Tradition has assigned the title of “arbiter” to the mysterious author of this masterpiece, arbitrator of stylistic research first of all and, in other opinions, of elegance of dress as well. In the first place the term seems to allude to the admirable skill in organising the chaos of vital impulses in a life which is continually changing its sign and its sense, where the rich rapidly become poor and the powerful lose their all in a tempest, like the fearful pirate Lichas: after terrorising the Mediterranean, he drowns in the wreck of the ship that symbolised his power. As on the slave ship or in the brothel in a night plagued by illusions on eyes and heart, at Trimalchio’s banquet there is in fact one single theme: the central position of art. Narration is indeed a saving remedy for the ills of a violent existence where instinct is ever active. The matron of Ephesus, in the best-known story, has no hesitation in giving away her own husband’s body to save the handsome soldier whom she distracted while he was guarding the gallows of a hanged man. In that gesture of hers we find the primary meaning of this text, which celebrates the instinct of creation as a weapon to describe the world and keep it under control.

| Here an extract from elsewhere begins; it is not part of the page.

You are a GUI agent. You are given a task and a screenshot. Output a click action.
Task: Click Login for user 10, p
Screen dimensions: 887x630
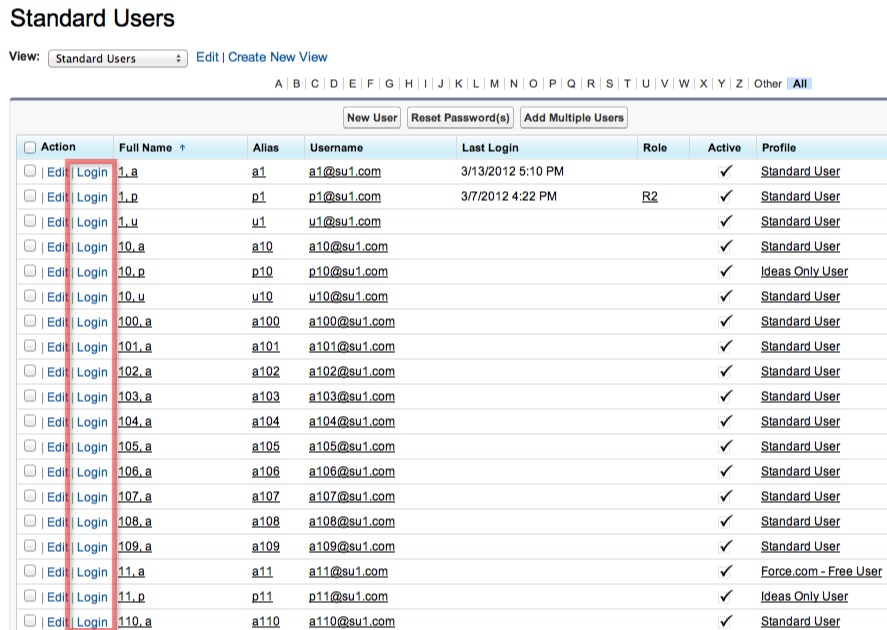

The “first chapter” of this stage project is on the episode of the Pinacoteca, with a text by Antonio Tarantino and a prologue by Luca Scarlini: a show of images where Encolpius, the young protagonist, inconsolable for the absence of his beloved Giton, goes to the picture gallery like the hero of Brian De Palma’s Dressed to Kill to find respite from his own grief; here he encounters Eumolpus the poet, spokesman of the author’s thought, interpreted by Massimo Verdastro. The works these characters see are video portraits of those taking part in the project, who appear in relief on the marvellous pinakes decorating the Fayyum mummies, a wonderful series of fragments taken from life, ‘live’ instants from the last years of the Empire, for ages entrusted to the sands of time.